Baby Mohite’s job was picking up waste from the dusty streets of Pune, and selling recyclable bottles or tins to scrap merchants. A UN plan to incentivise waste incinerators threatened her future.

“What would I do? Where would my children go? How would they go to school? You are taking away my livelihood,” she said, in quotes related by the book Power in a Warming World.

The UN plan, known as the Clean Development Mechanism, was part of a billion-dollar scheme to develop a global carbon market to help slash emissions in a cost-effective way.

On a macro level it makes sense. But from Baby Mohite’s perspective, it was a direct assault on her future. Forget future climate impacts, next week she would be out of work.

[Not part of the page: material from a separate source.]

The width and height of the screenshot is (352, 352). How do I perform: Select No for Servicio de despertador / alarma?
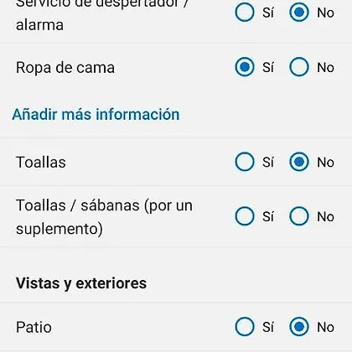click(x=299, y=13)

Manage the transition poorly and thousands in the developed and developing world will suffer, said the ITUC’s Tate.

“We know change is coming but it will be radical and painful. This is about dignity. We don’t want to bargain over redundancy,” she said.

“When we look at Bangladesh, it’s not just the physical movement of people as a threat but also what kind of work and systems we are imagining for the future.”

For politicians already under fire for what many perceive is an increasingly unjust world, the prospect of a compulsory and radical swerve away from fossil fuels can seem scary.

Report: Solar is now cheaper than coal, says India energy minister

Questions persist. Should India, where 300 million lack access to grid power, rule out high-carbon coal as an energy option?

Will oil-rich Saudi Arabia really be able to diversify its economy away from fossils while maintaining social cohesion? On the flip side, with temperatures projected to rocket in the Middle East, what if they don’t?

“Inequalities and divergences are a raising trend within our societies,” said Enrico Letta, Italy prime minister from 2013-2014. “There are big discussions about the winners and losers of globalisation.

“Look at the rhetoric of some leaders in France, the States – Le Pen and Trump to be clear – it’s based on losers and winners of globalisation, and saying to losers I will protect you and Europe is not protecting you.”

Tough choices, little time

Few speaking in Paris had an obvious answer to ensuring a “just transition”. All accepted the urgent need to cut emissions, and understood this means jobs will be lost and created – at the last count 7.7 million were employed in the renewables sector worldwide.

The landing will be cushioned in richer nations. In the developing world, the combination of oncoming climate impacts and a fast-changing global economy may appear insurmountable.

Governments, argue Michael Zammit Cutajar, ex UN climate chief and Teresa Ribera, head of the IDDRI think tank, must anticipate regions that will be hit hardest and help them adapt.

“Support mechanisms to address potential unemployment and transition processes in affected regions have to be prepared,” they write in a column for Climate Home.

“Building a new project for the future of these regions and reinvesting in it is a huge and top priority challenge for governments.”

Global cooperation will be essential, said Yamin, who suggested the creation of an 100-strong “high ambition coalition” at the 2015 Paris talks heralded a new era in multilateral relations.

“We got to the point where we saw climate change not just as a burden sharing but also offering solutions… that means there’s greater willingness to look at the challenges each country faces.”

But, she added ominously: “I don’t think we have a handle of a post oil, coal and gas world.”